Berlin: Ex-Finanzsenator Sarrazin: Drei Millionen Euro verschenkt - zugunsten eines Golfclubs

Der ehemalige Finanzsenator Thilo Sarrazin ermöglichte in seiner Amtszeit dem Golfclub Wannsee ohne zwingenden Grund einen günstigen Pachtvertrag und verzichtete dadurch auf drei Millionen Euro. Sarrazin sieht den Sachverhalt anders, wie er gegenüber dem Tagesspiegel erklärte.

Von Ulrich Zawatka-Gerlach

Ex-Finanzsenator Sarrazin ermöglichte Golfklub Wannsee günstigen Pachtvertrag, obwohl Verein 2010 die Gemeinnützigkeit verliert Bei der Verpachtung eines landeseigenen Grundstücks an den Golfclub Wannsee hat der damalige Finanzsenator Thilo Sarrazin (SPD) auf Einnahmen von drei Millionen Euro verzichtet. Denn bei den Verhandlungen im Sommer 2008 über ein neues Erbbaurecht für 99 Jahre war absehbar, dass der Verein ab 2010 die Gemeinnützigkeit verliert. Damit hätte der Golfclub den Anspruch auf eine besonders günstige Pacht verloren, die förderungswürdigen Sportvereinen zusteht, und müsste eigentlich den doppelten Pachtzins zahlen. Eine solche Nachbesserungsklausel steht aber nicht im Vertrag.

Kronzeuge ist der frühere Bauunternehmer Roland Specker, der zehn Jahre Präsident des Vereins war. Seit April 2009 ist er Ehrenmitglied, und mit dem Club-Geschäftsführer Michael Siebold führte Specker vor einem Jahr die Gespräche mit der Finanzverwaltung. "Bei der Endverhandlung ist es uns gelungen, die Vertragsgestaltung so festzuschreiben, dass ein Wegfall der Gemeinnützigkeit nicht zur Folge hat, dass der Erbbauzins sich nachträglich von drei auf sechs Millionen Euro verdoppelt", schrieb Specker im Juli stolz an die Vereinsmitglieder.

Sarrazin, der seit Mai im Vorstand der Bundesbank sitzt, ist inzwischen gern gesehener Gast in Wannsee: Zum Neujahrsempfang 2009 war der Golf-Anfänger eingeladen, und beim Rotary- und Lions-Turnier im Juni spielte er erstmals mit, obwohl er ein schlechtes Handicap von 54 hat. Die Sache mit dem Pachtzins sieht er anders. Voraussetzung für einen begünstigten Pachtzins sei nicht die Gemeinnützigkeit, sondern die förderungswürdige Bindung der Vereinsarbeit an sportliche oder kulturelle Zwecke, sagte er am Mittwoch auf Anfrage.
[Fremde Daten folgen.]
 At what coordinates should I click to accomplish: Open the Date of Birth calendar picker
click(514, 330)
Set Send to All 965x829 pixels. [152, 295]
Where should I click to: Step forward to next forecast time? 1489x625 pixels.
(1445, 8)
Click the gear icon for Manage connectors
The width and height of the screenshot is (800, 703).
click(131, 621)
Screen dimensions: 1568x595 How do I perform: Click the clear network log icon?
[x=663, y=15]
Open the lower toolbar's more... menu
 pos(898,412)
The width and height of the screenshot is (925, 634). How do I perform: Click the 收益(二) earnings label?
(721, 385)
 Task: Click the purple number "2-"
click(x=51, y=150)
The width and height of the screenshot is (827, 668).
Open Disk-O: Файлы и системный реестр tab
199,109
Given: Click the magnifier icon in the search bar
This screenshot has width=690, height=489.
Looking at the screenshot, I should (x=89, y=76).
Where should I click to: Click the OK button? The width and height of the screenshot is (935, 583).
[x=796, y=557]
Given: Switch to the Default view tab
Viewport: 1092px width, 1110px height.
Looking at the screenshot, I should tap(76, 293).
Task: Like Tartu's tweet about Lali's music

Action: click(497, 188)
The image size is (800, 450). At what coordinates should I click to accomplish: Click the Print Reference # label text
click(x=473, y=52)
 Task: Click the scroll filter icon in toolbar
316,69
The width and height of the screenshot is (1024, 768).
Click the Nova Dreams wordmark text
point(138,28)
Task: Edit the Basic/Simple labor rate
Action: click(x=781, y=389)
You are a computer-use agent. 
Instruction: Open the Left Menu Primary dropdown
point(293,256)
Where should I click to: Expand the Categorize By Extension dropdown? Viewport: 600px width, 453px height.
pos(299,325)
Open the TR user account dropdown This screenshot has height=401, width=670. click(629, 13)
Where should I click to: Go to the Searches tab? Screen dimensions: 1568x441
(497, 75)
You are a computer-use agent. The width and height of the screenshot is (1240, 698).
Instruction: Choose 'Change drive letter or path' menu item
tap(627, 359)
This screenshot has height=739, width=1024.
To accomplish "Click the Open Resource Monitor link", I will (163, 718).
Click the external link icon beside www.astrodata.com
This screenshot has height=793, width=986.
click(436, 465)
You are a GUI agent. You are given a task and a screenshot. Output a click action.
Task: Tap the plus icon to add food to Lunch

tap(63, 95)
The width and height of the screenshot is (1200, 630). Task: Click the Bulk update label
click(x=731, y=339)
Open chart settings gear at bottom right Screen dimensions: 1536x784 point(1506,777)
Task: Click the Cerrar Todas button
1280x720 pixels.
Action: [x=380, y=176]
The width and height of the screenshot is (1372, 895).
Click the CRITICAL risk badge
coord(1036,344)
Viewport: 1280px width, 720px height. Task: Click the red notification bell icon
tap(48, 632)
Im Sportförderungsgesetz des Landes Berlin steht aber: "Förderungswürdig ist eine Sportorganisation, wenn sie gemeinnützige Zwecke im Sinne der Abgabenordnung verfolgt und dies durch einen Freistellungsbescheid zur Körperschaftsteuer nachweist". Dieser Bescheid wird vom Finanzamt erteilt, wenn die Vereinstätigkeit darauf gerichtet ist, "die Allgemeinheit auf materiellem, geistigem oder sittlichen Gebiet selbstlos zu fördern". Die Gemeinnützigkeit bringt den Vorteil, keine Steuern zahlen zu müssen, steuerlich abzugsfähige Spendenbescheinigungen ausstellen zu dürfen und förderungswürdig zu sein. Allerdings dürfen der durchschnittliche Mitgliedsbeitrag 1023 Euro pro Jahr und die Aufnahmegebühr 1534 Euro nicht überschreiten. Außerdem sind, nach einem Urteil des Bundesfinanzhofs von 2006, obligatorische Eintrittsspenden ("Zwangsspenden") der Mitglieder an den eigenen Verein nicht mehr steuerlich abzugsfähig. Dadurch wurde die Gemeinnützigkeit für den Club unattraktiv.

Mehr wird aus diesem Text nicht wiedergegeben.